AJR: The issue of open source and free software is a very important question in all schools, because of pressure from software companies, so the students use free software.

YM: Yes, although this can be very difficult to implement: Apple Macs come with the commercial software already installed, and we don’t have the time to be proper programmers, so we have to ask ‘how far is that our job’? It’s a real tension. I was a fine art student, then a CCC student, and now I am the only technical support for CCC. I was self-taught in technique when I was at CCC, so we have very ‘home-made’ technical support.

LS: I prefer that. Although each summer-time for 5 years, we spend our vacation editing the web site! And making so many errors! However, we did this on a deliberate critical level, because we didn’t want to be dependent on someone who ‘knows much better’. Each year we improve by a modest level, but we are aware of the lack of a search engine, for example. The navigation of each annual edition changes according to the contents and practices that emerge that year (e.g. the implementation of a blog or the connection with a discussion thread). It’s a balance between this and low-tech, low budget. We don’t want expensive and ‘heavy’ pieces. Technology is not only a tool, but also part of an economic or social system. So, we use Wikis and blogs, Datahammer software (by Glucose software), discussion lists – a real dialogue. It is immersive history, fully implicated, a corporate body of production. Someone in this seminar said that curating can’t be taught, but I say it can be taught, or rather co-taught as a co-operation between students, teachers and alumni. This means we don’t sleep much!


BG: Steve Dietz considers new media art in terms of 'behaviours' (Connectivity, Computibility, Interactivity) rather than media. Do you consider new media art in different categories?

LS: We can’t function with categories, because we know that they form a threshold, not a web. Our position is not a behaviour, but a political position, concerning the awareness of the masses, and therefore perhaps relates more to an awareness of advertising (re Guy Debord) and mass communication. It’s not our terminology to say ‘the media’, but ‘the era’, the digital era.

AJR: It is not reducible to a conventional artworld aesthetic, for example our web site represents both a tool and a practice.

LS: It’s like the 1969 conceptual art exhibition “Live in Your Head: When Attitudes Become Form”. It is immersive media, and the media is the context, and the context is not a behaviour, it is more critical, more political and more organic.


BG: Is there an audience for new media art?

LS: Internationally, and on the net, yes, but in the local art centres, the audience has to be developed. In Switzerland, the very first specialist centre for new media art is located in Basel, called [plug-in]. There are several cultural histories in Switzerland linked to several languages and traditions. So the German part of Switzerland is often more aware of Net culture and art process than the French part.

Education and collaboration can help with developing audiences: Our art school is opening a new media postgraduate programme called Immediat. The programme is a connection between two schools, the fine art school and the applied art school. Courses dedicated to Internet culture, to Net art, or to analysis of web resources are however rare.

DATA EXTRACT:
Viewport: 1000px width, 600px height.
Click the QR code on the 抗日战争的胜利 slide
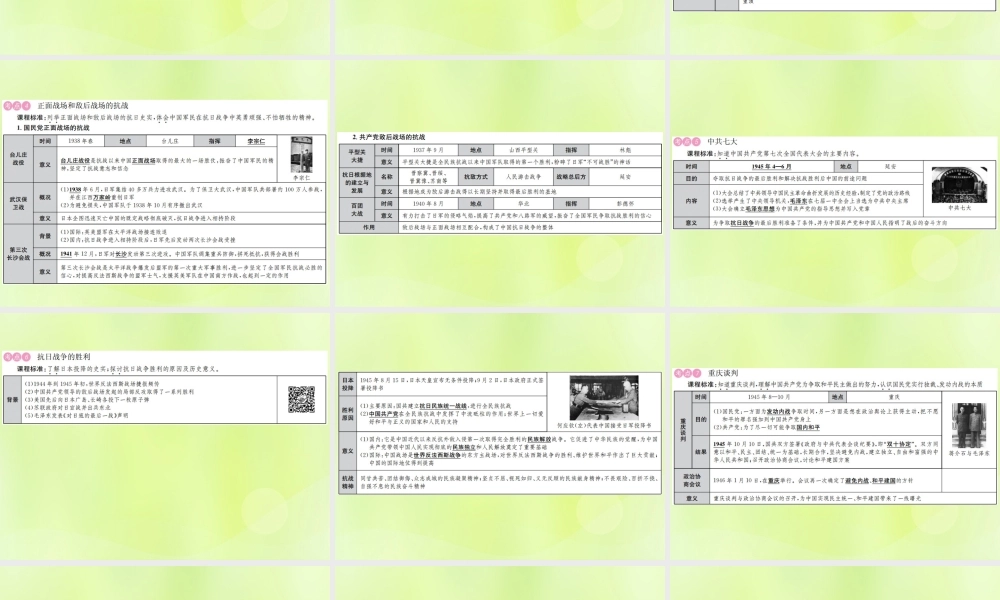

THINGS TO DO:
a – Please repeat the new media art interview word for word, from "LS: It’s like" up to and including "the French part.".
b – In the new media art interview, which city holds Switzerland's very first specialist centre for new media art?
c – Carry on writing the new media art interview from the point where it stops.

RESPONSES TO THE TASKS:
a –
LS: It’s like the 1969 conceptual art exhibition “Live in Your Head: When Attitudes Become Form”. It is immersive media, and the media is the context, and the context is not a behaviour, it is more critical, more political and more organic.


BG: Is there an audience for new media art?

LS: Internationally, and on the net, yes, but in the local art centres, the audience has to be developed. In Switzerland, the very first specialist centre for new media art is located in Basel, called [plug-in]. There are several cultural histories in Switzerland linked to several languages and traditions. So the German part of Switzerland is often more aware of Net culture and art process than the French part.

b – Basel.

c –
BG: In relation to audience, CRUMB researcher Ele Carpenter is researching activism, and had a question concerning Walter Benjamin’s identification of the blurring boundaries between consumers and producers. Concerning your web site, are the audience also the producers?

AJR: The audience primarily is the students, plus alumni, and plus of course the networks of each of the students.

YM: From the web statistics, about 90% of the visitors are indeed our own students or staff, who also produce – including distance-learning students who join the “e-classe”. It is in French, so that affects the audience, but we do get visitors from Sweden, Japan, USA, Arab States.

We edit the site, and on the Blog or Wiki the ‘audience’ can add their own material, but on the main site, this is not possible to do automatically yet, because we don’t use PHP. But people can email material to us.

LS: We have some technical challenges that affect the participation: Like it was difficult to find an Open Source Blog software. Unfortunately we are behind the state proxy: This means you cannot upload files, do ftp, messenger, or blog, and students must do that from home, if they have a home account. We are an Art School not a University, so that makes a difference in accessibility, for administrative reasons which may hopefully change in a few months.


BG: Where and how do your students see new media art? (festivals, Internet, magazines?)

LS: Mostly by the ‘navigating sessions’ – these are the core of the course for students who are not very familiar with net art. Each year, we keep a collective set of annotated links to our favourite web sites. Also some magazines like Mac Underground, HackerVoice, Ctheory or sometimes Wired.

YM: Some students arrive with no idea of the internet, but some, especially foreign students from places like Brazil, already have a network, and are connected on-line so that they can communicate with their friends.

AJR: For actual gallery spaces, there is also [plug-in] – the first space in Switzerland dedicated to net art and installation.

LS: A few students visit the Viper Festival in Basel or Ars Electronica in Linz (Austria). We were at the very first Imagina festival in Monaco, France, and now we have a kind of micro-festival inside a festival dedicated to video art in the Centre pour l'image Contemporaine. For the first time, in September 2004, we had a symposium on interactive media where we were invited to present our research on virtual communities.


BG: Can you give me some examples of what students do after graduation (for example freelance work, or in institutions)?

One of the best outcomes is to see students working in a team, and operating in a network. Most of them are independent or freelance, but not isolated. Three of them are working on a web site meate (a collaborative web site for contemporaneous subjectivity in a mutating world and gender studies). Others are working on local and global squatting culture and living modes, connecting street and web actions, others are working with virtual communities in Brazil, in former socialist countries or with the Iranian diaspora in Europe. From 2004, some of these projects are listed in the Communautés en ligne part of the Cyberaxe site. In 2005, some of the actions and events co-curated by former students can be found in an “e-carta” PDF.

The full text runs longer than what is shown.